# New Craft Malthouse



## xeef (4/12/15)

Hello fellow homebrewers!

My name is Drew, and I am currently investigating the viability of starting a small batch craft malthouse in country Victoria. I will be aiming at making high-quality, small batch malts for the local craft brewing/homebrew industries starting with base malts and expanding into a full portfolio of malt including roast malts, crystal malts, smoked malts, specialty grains (including gluten free malts), and everything in between.

I feel that the world of malt could really do with a similar grassroots/craft movement that has happened in the beer scene with the explosion of craft beer. This is already happening in North America with approximately 60 craft malthouses operating or in planning/construction phases. I have been managing a larger malthouse for the last 3 years, and as a devoted craft beer fan and homebrewer (I love my 100L Blichmann setup), believe I am in a unique position to create fantastic (and affordable) malt for this industry!

For homebrewers, I will be looking at setting up an e-commerce website to allow you to buy direct from the malthouse, which will mean prices can stay reasonable. I'm thinking of offering bag sizes of 25kg, 10kg, 5kg and 1kg.
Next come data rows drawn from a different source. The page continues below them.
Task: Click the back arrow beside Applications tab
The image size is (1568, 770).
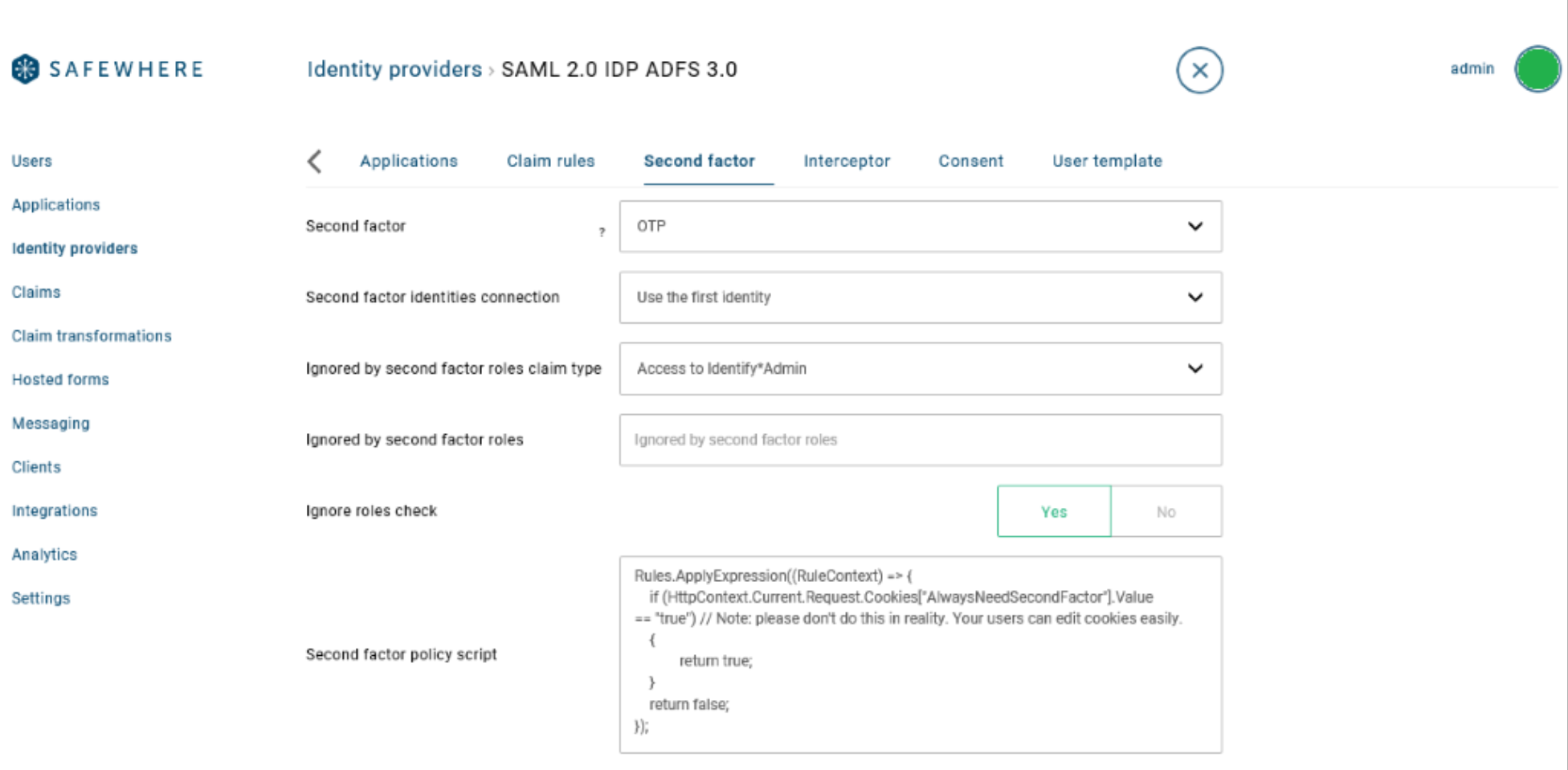Action: tap(315, 161)

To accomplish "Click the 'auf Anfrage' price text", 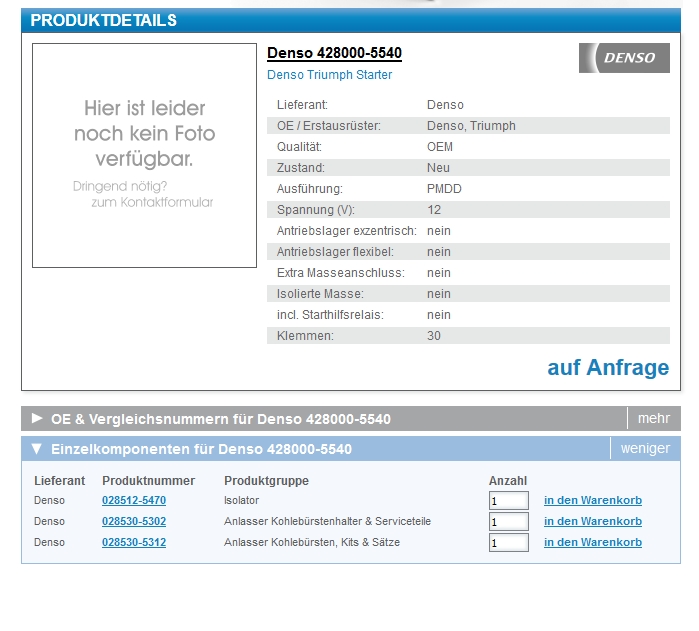I will [x=607, y=368].
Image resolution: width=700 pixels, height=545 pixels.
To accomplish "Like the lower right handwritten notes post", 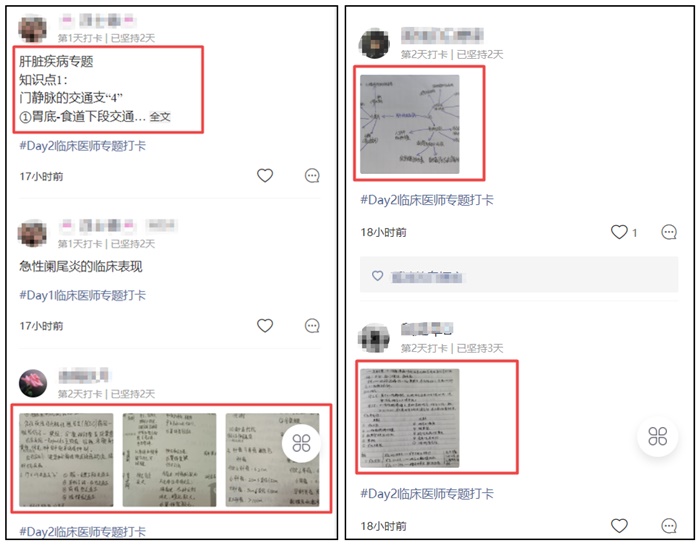I will click(619, 525).
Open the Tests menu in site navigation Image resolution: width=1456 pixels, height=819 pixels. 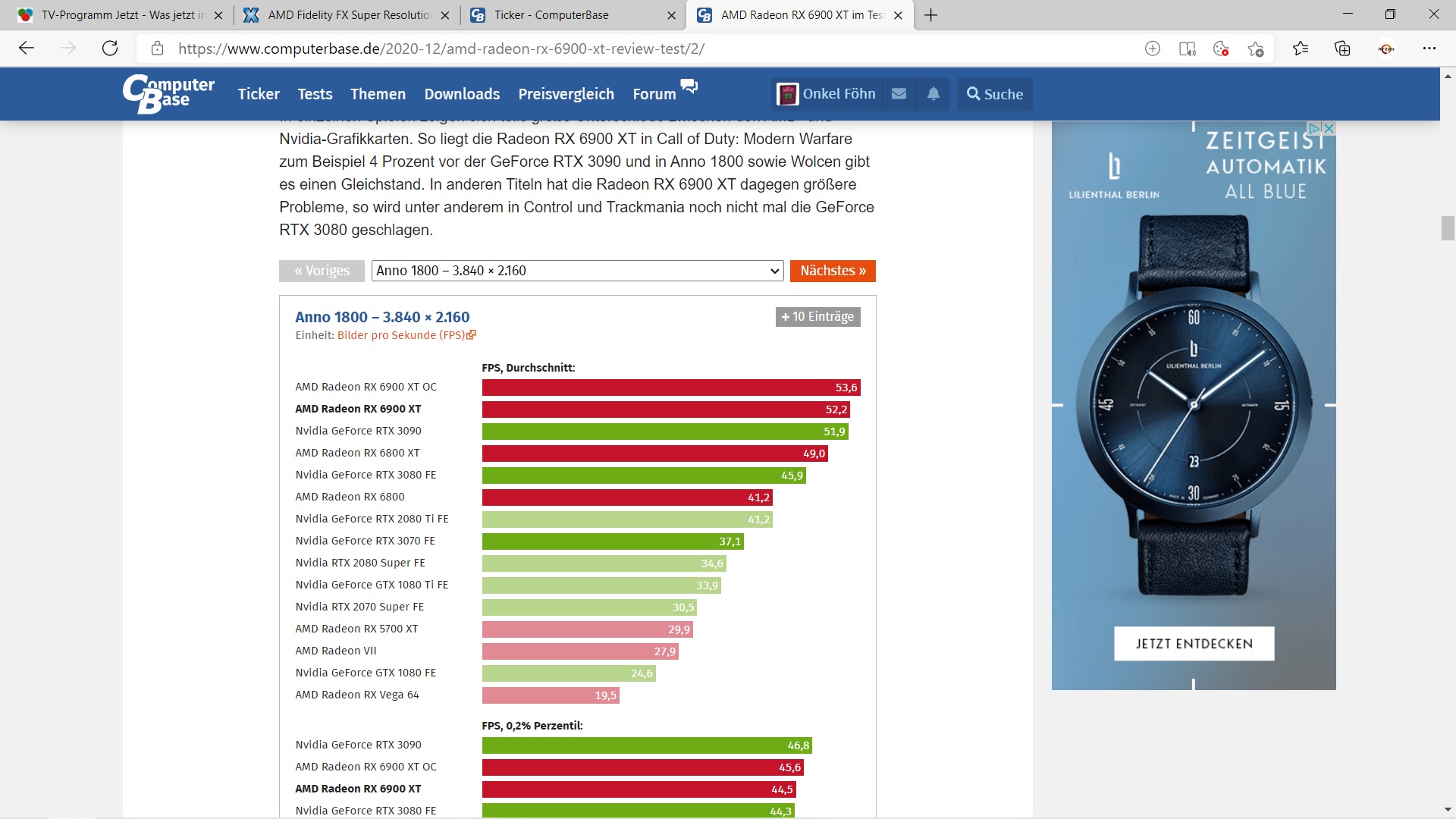pyautogui.click(x=315, y=94)
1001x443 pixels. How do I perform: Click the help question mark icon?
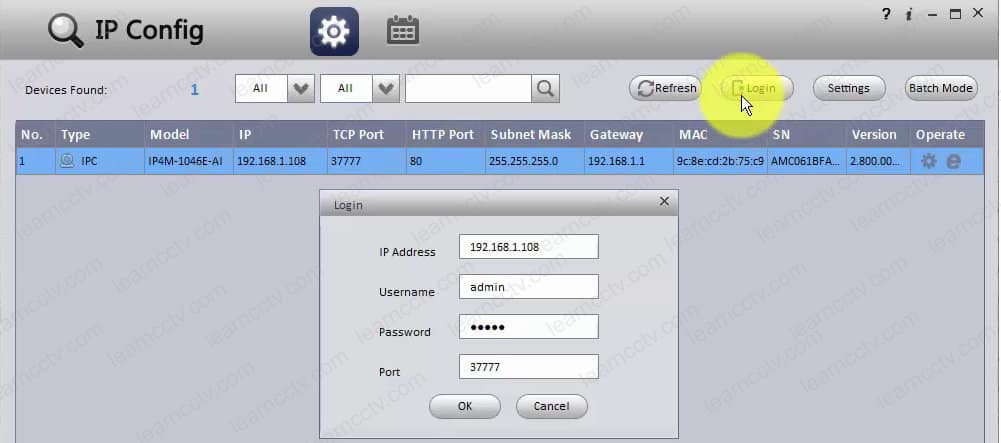pyautogui.click(x=886, y=14)
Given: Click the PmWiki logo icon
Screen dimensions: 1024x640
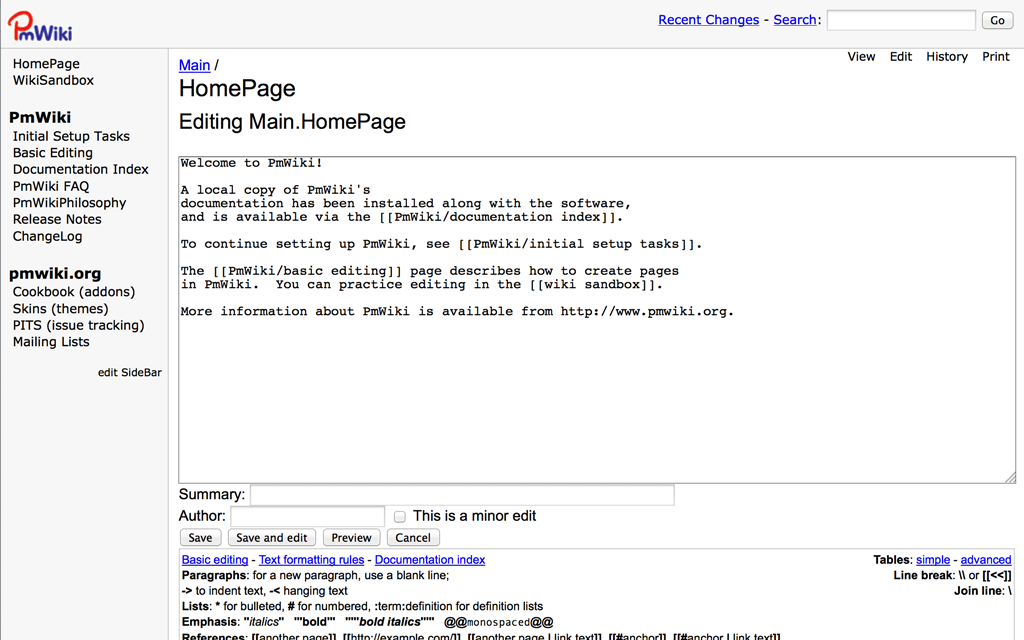Looking at the screenshot, I should [x=40, y=24].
As homebrewers, I would love to get your feedback on this venture to help me make some more informed decisions.

1. Does using malt from such a service appeal to you?
2. Is there anything you aren't getting from your current malt/malt supplier that you would like to be getting?
3. Is there any specific type of malt that you would like to use, but is not easy to get/too expensive?
4. Are there any other comments you might like to make?

Thank you very much for your time,

Drew


----------



## DU99 (4/12/15)

Sounds a interesting idea,which part of victoria you looking at,and how long would it take to be up and running


----------



## Blind Dog (4/12/15)

So long as the price is reasonable. I'm sure you'll get takers for the malt. The killer might be postage as it can add a significant cost. I can pick up a sack of Simpsons MO or Golden Promise for $65 from an LHBS 20 minutes away, so I'm not that likely to order a sack of grain from elsewhere that comes with a $20 postage charge unless I'm paying only a little more overall or I simply have to have the grain. Maybe organise a bulk buy either to capital cities or AHB hubs when you're up and running?


----------



## JDW81 (4/12/15)

If they are good quality and reasonably priced then I'd certainly be interested. 

Where in country Vic are you located?


----------